There Were No Love Stories in Auschwitz. Is It Acceptable for a Novelist to Invent One? https://mosaicmagazine.com/picks/uncategorized/2014/11/there-were-no-love-stories-in-auschwitz-is-it-acceptable-for-a-novelist-to-invent-one/

November 13, 2014 | Cynthia Ozick
About the author: Cynthia Ozick is an American writer whose essays, short stories, and novels  have won countless awards. Her latest novel, Antiquities, was published in 2021.

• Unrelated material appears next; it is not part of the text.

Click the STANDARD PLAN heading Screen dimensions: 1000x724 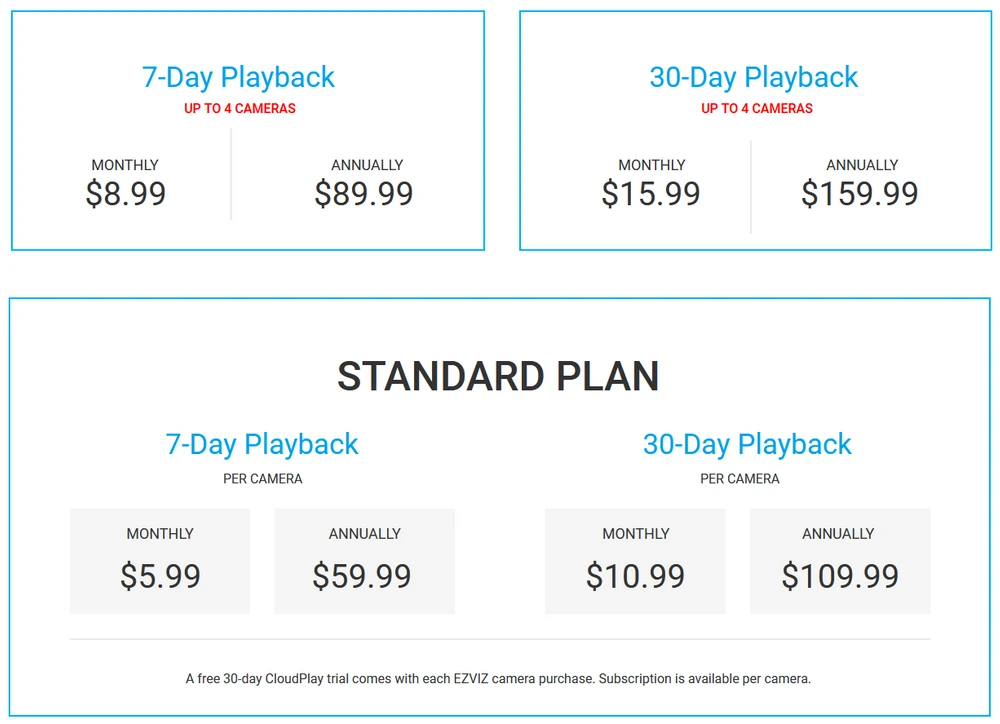(x=498, y=377)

Martin Amis’s new novel, Zone of Interest, is the story of a love-triangle among members of the Nazi officialdom at Auschwitz. By focusing on the inner lives of the perpetrators of genocide, writes Cynthia Ozick, Amis normalizes them. Zone of Interest thereby “makes the best argument against itself.” The problem resides in something inherent in the nature of fiction:

Scripture, which purports to be history, is mainly impatient with interiority. It is God, we are told, who hardens Pharaoh’s heart, and after this no more need be said. Pharaoh’s wickedness is absolute, dyed in the marrow, opaque; no light can be leached from it. We are not permitted to know more than the intractable breadth and depth of this wickedness—nothing of Pharaoh’s psychology, nothing of his inner musings, nothing of his everyday, how he was appareled, whether he was sometimes in his cups, or if he bantered with his courtiers, how often he summoned women of the palace, or of the brickworks, to his bed; or if he ever faltered in remorse. God is a judge, not a novelist; this is the meaning of a God-hardened heart: the deed’s the thing.

Novelists, mini-gods though they may be, do not harden hearts, and inner musings are their métier. A deed, however foul, has an origin, or call it a backstory, and every backstory is a kind of explanation, and every explanation is on its way to becoming, if not quite an absolution, then certainly a diagnosis. And then the evildoer (if such an absolutist term is admissible), having been palpated for diagnosis, is reduced from zealous criminal to one possessed of a “condition” not of his own making—insanity, perhaps, or the inevitable outcome of an ideological rearing. In literary fiction . . . there are no outright villains, and even a Pharaoh would be interestingly introspective.